Tip:
Highlight text to annotate it
X
>> In the fourth step of our video-tutorial you will learn how to perform a "Sample Level
Enrichment Analysis" - or short SLEA - in Gitools.
>> "What is SLEA?" you may ask. Simply put, we will analyse the transcriptional status
of different pathways in each sample of a cohort of patients. Note that the same analysis
can be done substituting pathways for other gene sets, called modules.
>> In practical terms we will convert a matrix of gene expression per sample to a matrix
of pathways expression per sample.
>> We will then compare the pathway expression value for different subgroups of samples to
see if it correlates with clinical features.
>> In this tutorial we will perform SLEA with our glioblastoma expression data for five
KEGG pathways stored in the .gmt-file.
>> First of all we need an open instance of Gitools.
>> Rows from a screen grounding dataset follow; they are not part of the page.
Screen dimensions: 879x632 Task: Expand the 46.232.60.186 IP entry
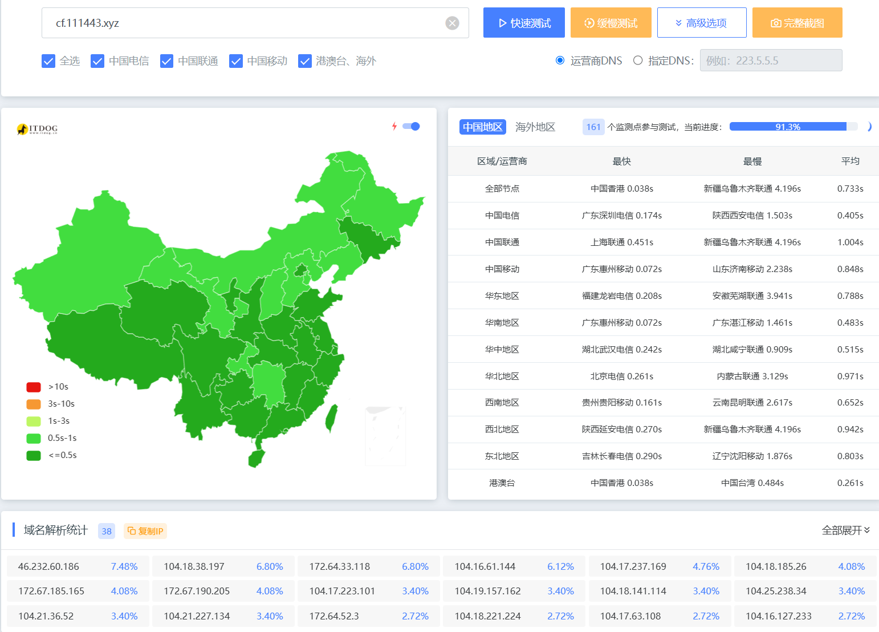coord(78,566)
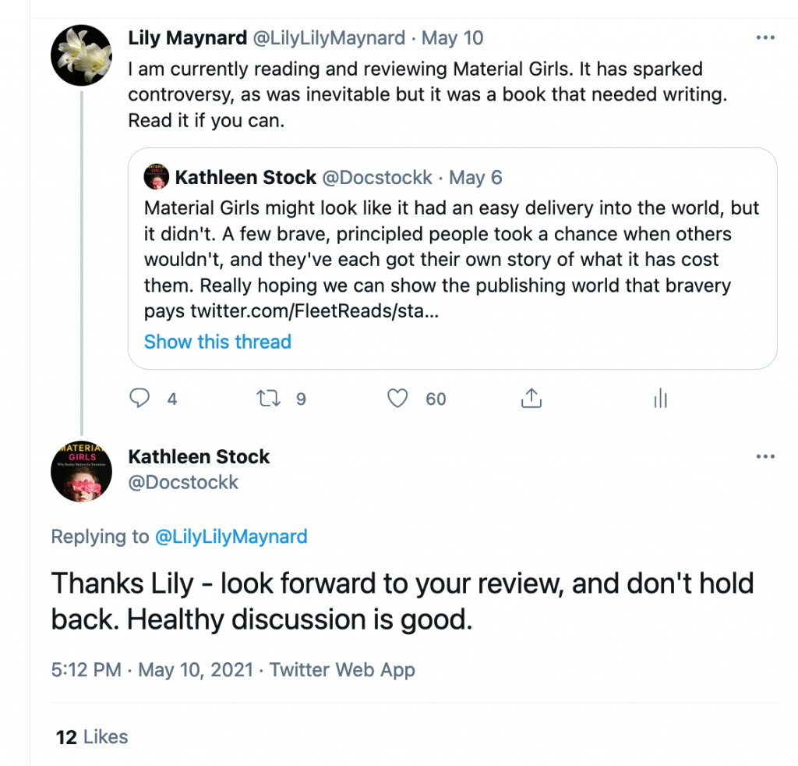Open Kathleen Stock's profile avatar in reply
Viewport: 798px width, 766px height.
(x=82, y=470)
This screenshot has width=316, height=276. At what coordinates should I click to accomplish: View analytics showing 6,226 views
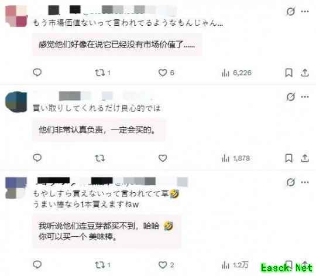(236, 73)
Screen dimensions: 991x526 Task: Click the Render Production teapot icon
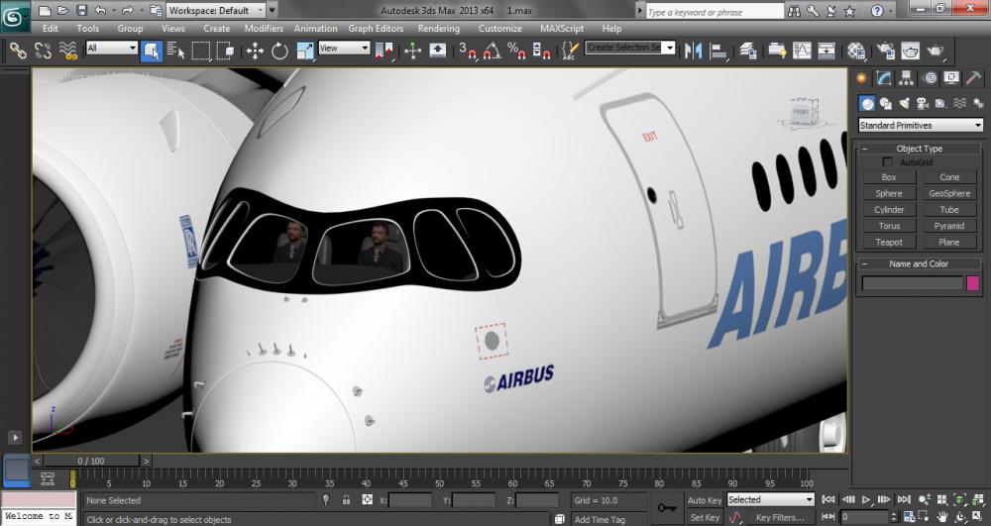click(936, 51)
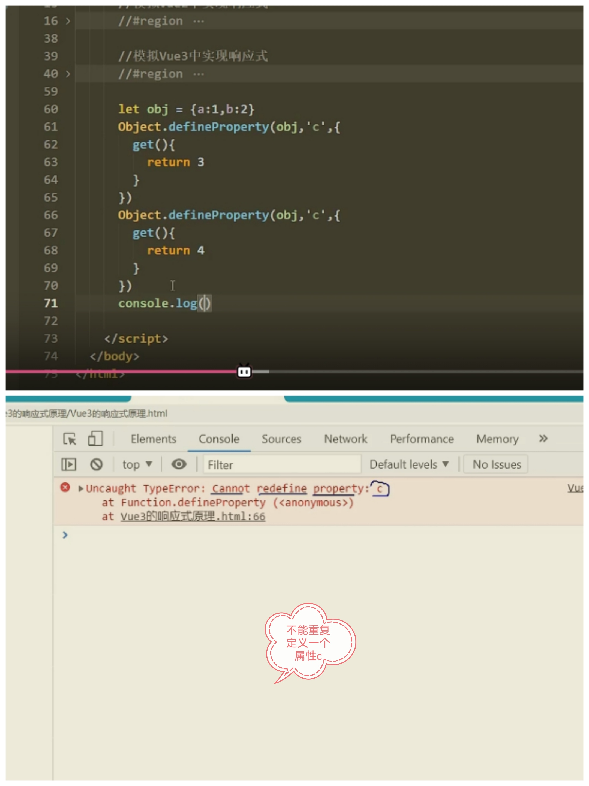Click the red error icon in console
This screenshot has height=786, width=589.
[65, 487]
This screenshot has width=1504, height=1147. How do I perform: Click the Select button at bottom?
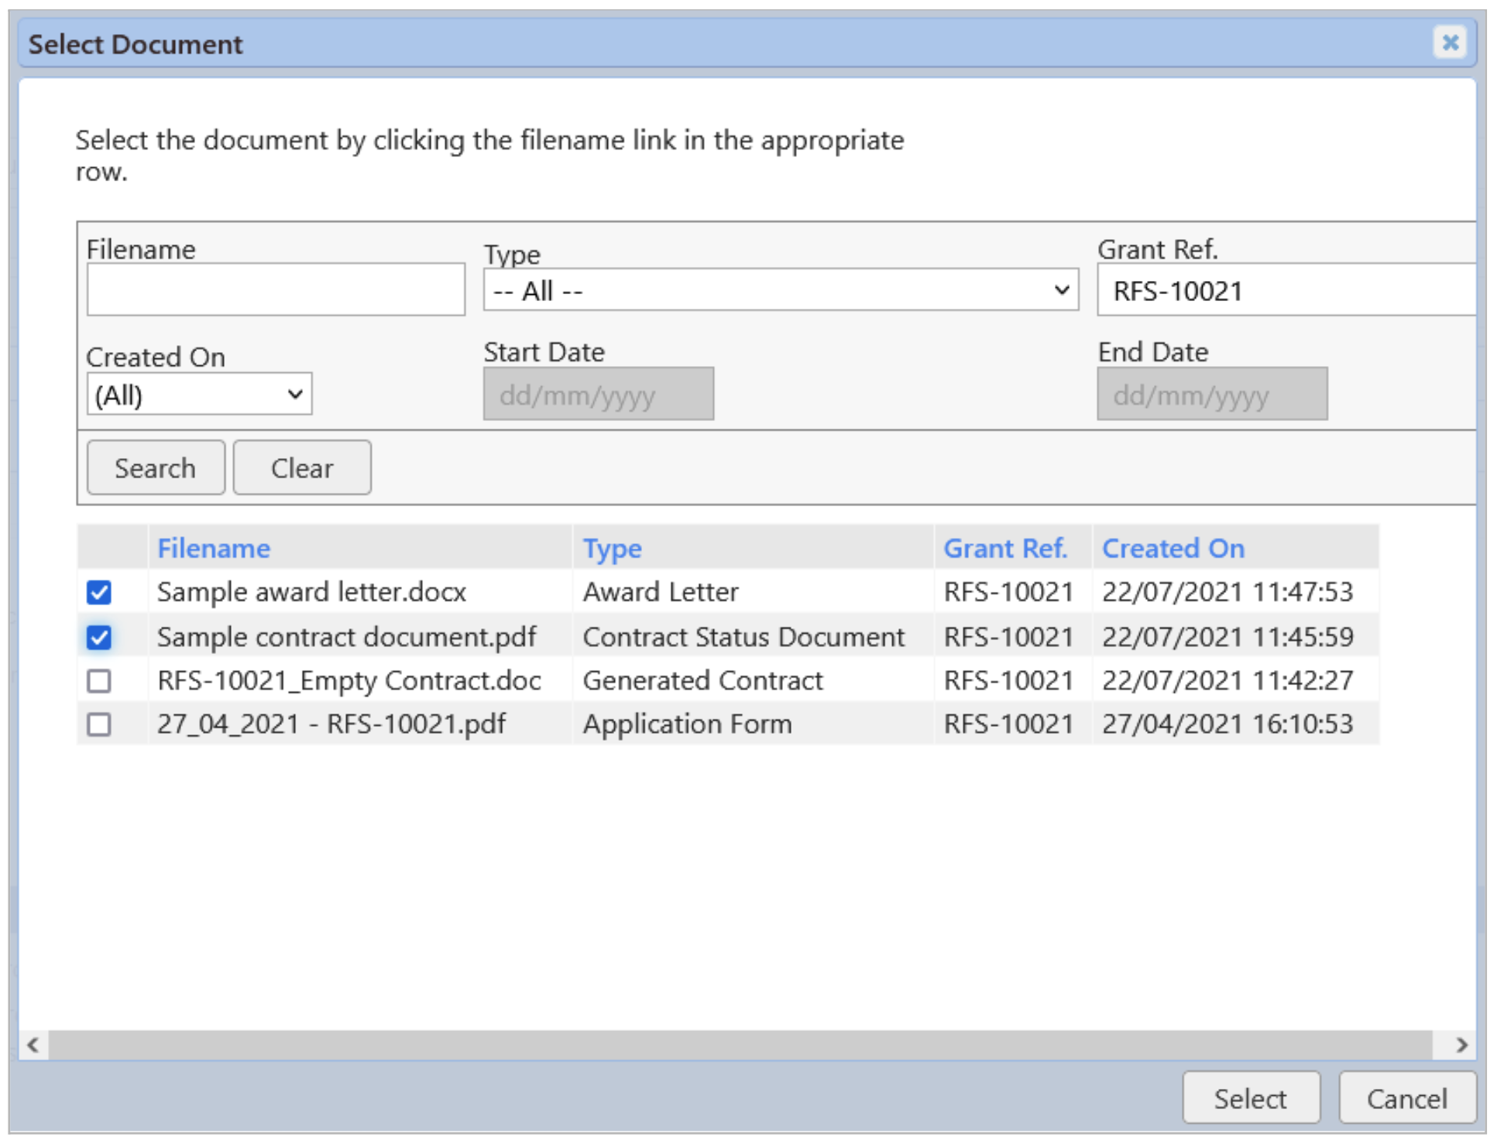1250,1098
Download the version 1.6.2 or later
at www.gitools.org
>> Once we have Gitools open and running, we click the Enrichment Analysis button in
the welcome tab and a new wizard will open that guides us through the analysis.
>> We select our multi-value matrix data file and the expression (median-centered) values.
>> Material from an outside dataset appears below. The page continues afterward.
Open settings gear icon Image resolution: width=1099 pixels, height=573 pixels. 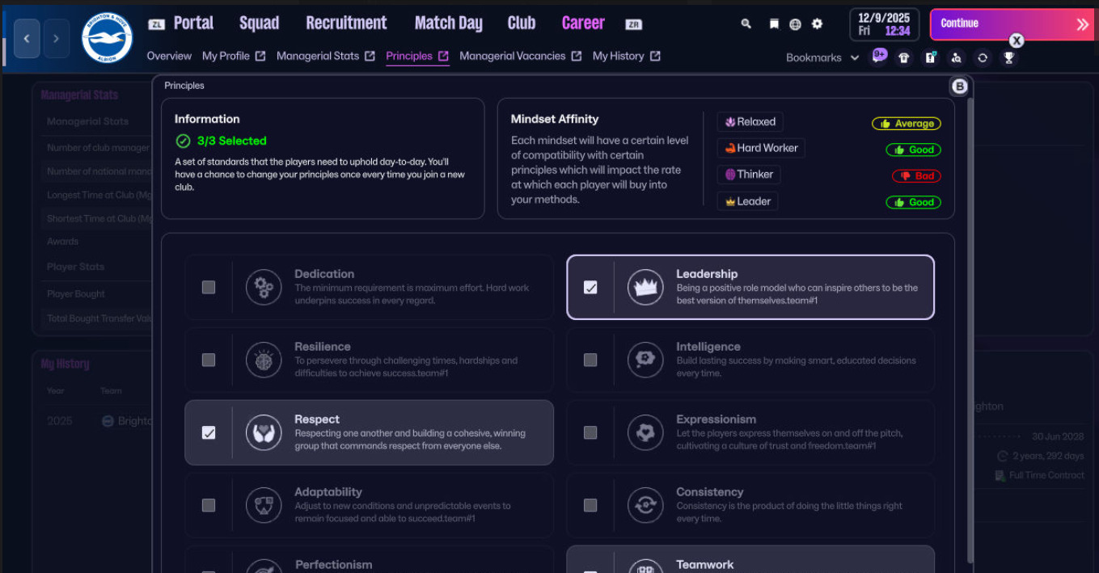click(817, 24)
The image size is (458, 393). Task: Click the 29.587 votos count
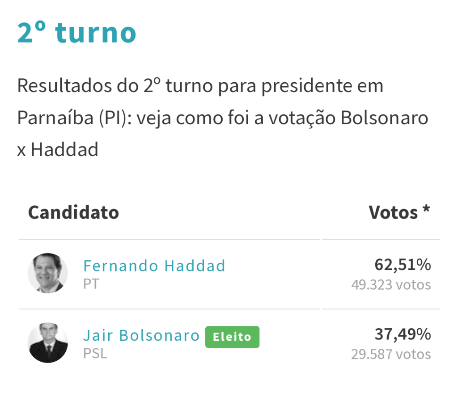[x=391, y=354]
>> No data filtering options need to be set in the second step.
>> In the modules selection, we want to load the file that maps the pathways to the gene
ids. Each module will be analysed seperately for each sample unless we apply some filtering.
>> As statistical test we apply a Z-score test for a very important reason:
>> Biologically seen: We have chosen expression values, to be able to analyze over- and underexpression
in a set of genes (module). >> Statistically seen: The Fisher and Binomial
tests are to analyse binary data and Z-score test for continuous data, which is our case.
>> Note that just for time reasons we reduce the sampling size to 100, normally we would
leave the default value.
>> In the end we choose where to save the result, give a title to the analysis and hit
finish.
>> Once the analysis has finished, we will open the result matrix.
>> So the modules file contained the five pathways which we can see now as rows. In
the columns we have the same samples as in the original data.
>> We can see which samples show differential expression in which pathways.
>> To add more information we load clinical annotations for our samples.
>> Upon loading we can add the information from that file to the matrix as headers.
>> We choose to add glioblastoma subtypes as colored labels.
>> The samples for which no annotation was found in the annotation file have assigned
"N/A" (not available). They will not be useful to us, so we filter them out
>> Now we can sort the data according to glioblastoma subtype:
>> Choose Data -> Sort by label -> Sort columns by label, "subtype"
>> .. and suddenly we see a much clearer pattern in the significance of the differentially
expressed pathways.
>> But still we cannot tell the difference between over- and under-expressed pathway.
>> Therefore we choose to display the Z-score value. Thus we can see in red over and in
blue under-expressed pathways
>> If you are interested in the what genes form part of a module, we can view the original
data just for that module by clicking on the button on the top right and have the pathway
in interested selected.
>> Thus we can see where this data originates
from, as well that there is a concordant change in expression status among the genes in the
same subgroups within that very pathway.
>> So, that was how to perform a Sample Level Enrichment Analysis or SLEA.